Auch nach dem Vorstoß auf den achten Platz nimmt Skripnik das Wort Europa aber nicht in den Mund. „Wir schauen nur nach unten, nicht nach oben“, versicherte der Bremer Trainer, der bis vor kurzem noch die zweite Werder-Mannschaft auf Gegner wie Rehden oder Cloppenburg vorbereitete. Skripnik reagiert freundlich, aber bestimmt. Und genauso scheint er bei seinen Spielern anzukommen. Dabei bevorzugt er die Kommunikation „unter vier Augen“. Er selber vermutet: „Vielleicht nehmen die Spieler die Kritik dann lieber an.“
Dem 45-Jährigen liegt die Verjüngung der Mannschaft am Herzen. Skripnik setzt mehr als Vorgänger Dutt auf Spieler aus dem eigenen Nachwuchs. Und er hält zu ihnen, auch wenn es - so wie bei Janek Sternberg gegen Leverkusen - nicht gut läuft. Natürlich spielt bei ihm nicht automatisch, wer jung ist. Levent Aycicek zum Beispiel musste zuletzt wieder häufiger auf die Bank.
„Das neue Trainerteam hat uns neues Selbstvertrauen und Mut zum Fußballspielen gegeben“, erklärte Zlatko Junuzovic. Tatsächlich setzt das neue Werder auch spielerische Akzente wie bei der Traumkombination vor dem ersten Tor gegen Bayer durch Davie Selke. Dazu legen die Bremer auf klassische Tugenden wie Leidenschaft und Einsatz wert. „Wir werden immer mehr zu einem Team“, erklärte Selke den Wandel. Das hat sicher viel mit Skripnik zu tun. Vermutlich aber auch mit der Eigendynamik, die sich bei den Bremern durch die Erfolge eingestellt hat.

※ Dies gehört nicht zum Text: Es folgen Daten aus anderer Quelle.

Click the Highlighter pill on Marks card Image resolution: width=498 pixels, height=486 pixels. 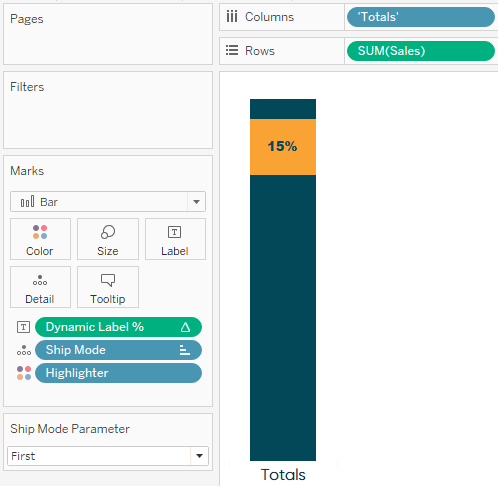pos(118,373)
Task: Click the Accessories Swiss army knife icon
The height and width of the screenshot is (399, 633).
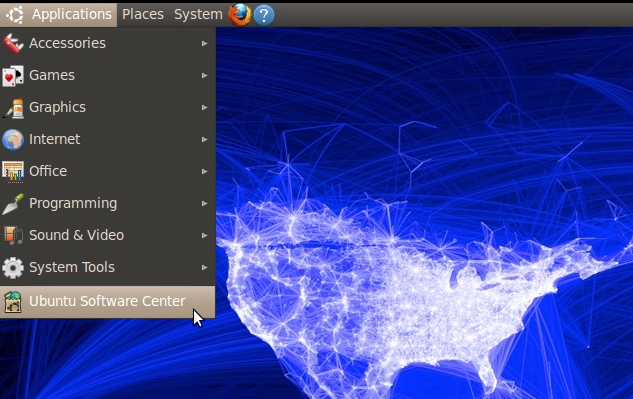Action: point(13,43)
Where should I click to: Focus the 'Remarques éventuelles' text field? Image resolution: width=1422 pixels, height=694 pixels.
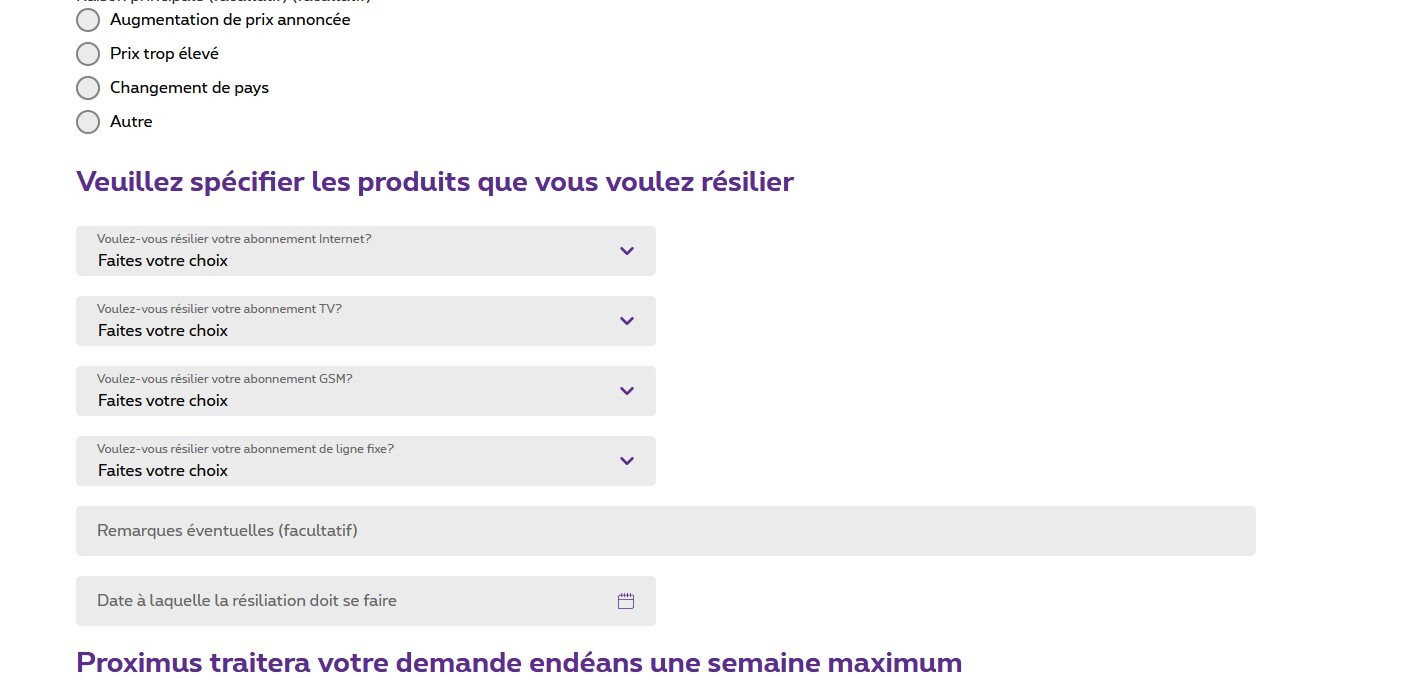[x=665, y=531]
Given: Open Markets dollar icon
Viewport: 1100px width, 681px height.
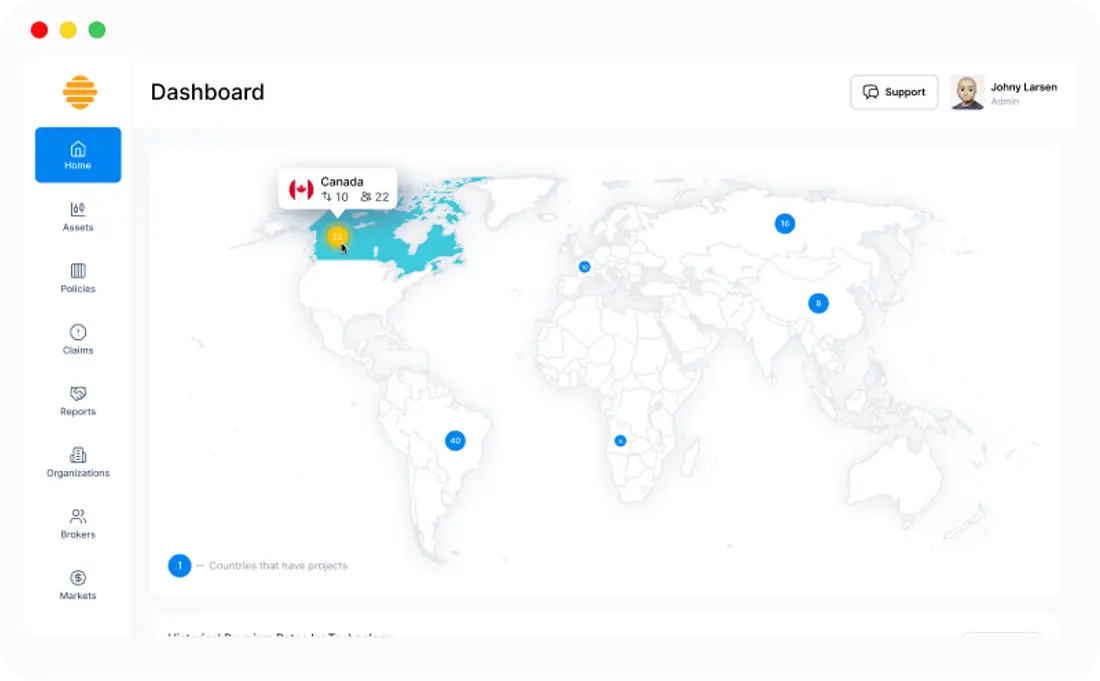Looking at the screenshot, I should (78, 578).
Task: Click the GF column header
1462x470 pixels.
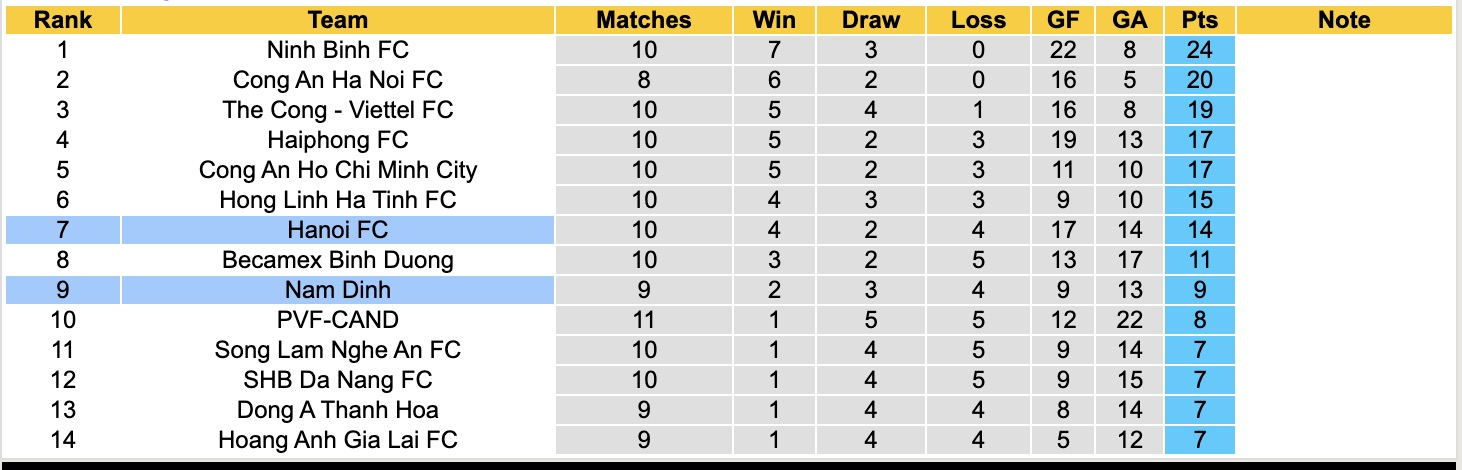Action: pyautogui.click(x=1063, y=20)
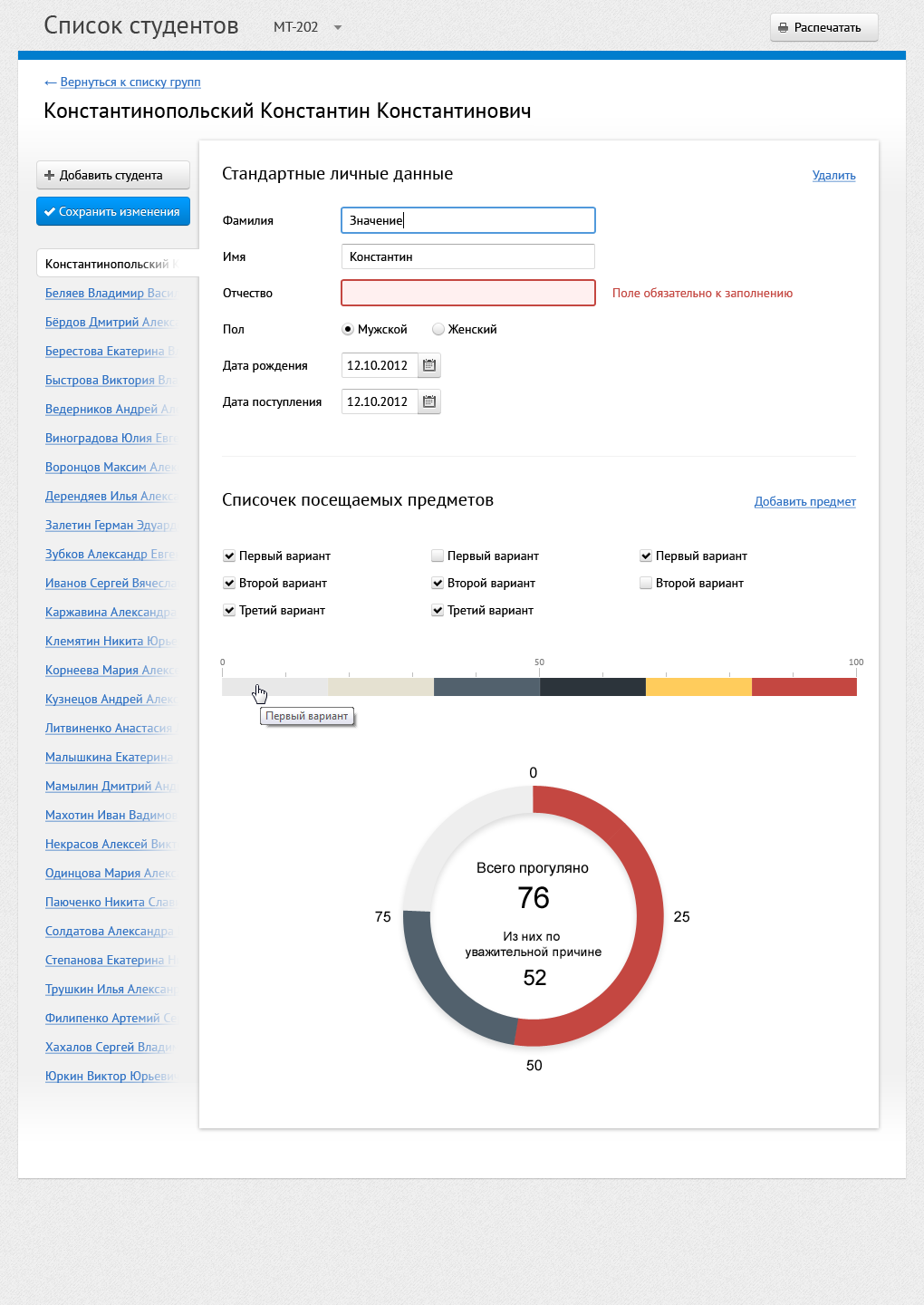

Mit dem Trainer der eigenen U23-Mannschaft versucht es auch der Hamburger SV. Noch vor dem Nachbarn aus Bremen wechselte der HSV den Coach und übergab dem Bundesliga-Neuling Josef Zinnbauer die Verantwortung als Nachfolger von Mirko Slomka. Die Bilanz ist längst nicht so berauschend wie bei Skripnik, aber mit den beiden jüngsten Siegen dennoch hoffnungsvoll. Und auch Hertha hat sich für Pal Dardai aus dem eigenen Nachwuchsbereich bedient. Der Ungar holte im erstem Spiel schon einmal drei Punkte.
Die Erfahrung, dass ein Coach aus dem eigenen Club nicht zwangsläufig hilft, machte der VfB Stuttgart mit Thomas Schneider. Der jetzige Assistent von Bundestrainer Joachim Löw hatte in der vorigen Saison nicht den erhofften Erfolg und musste für Stevens Platz machen. 2013/14 war die Mission des Niederländers im Abstiegskampf von Erfolg gekrönt gewesen. Derzeit sind die Schwaben Letzter, davon ist Werder mit dem neuen Hoffnungsträger weit entfernt.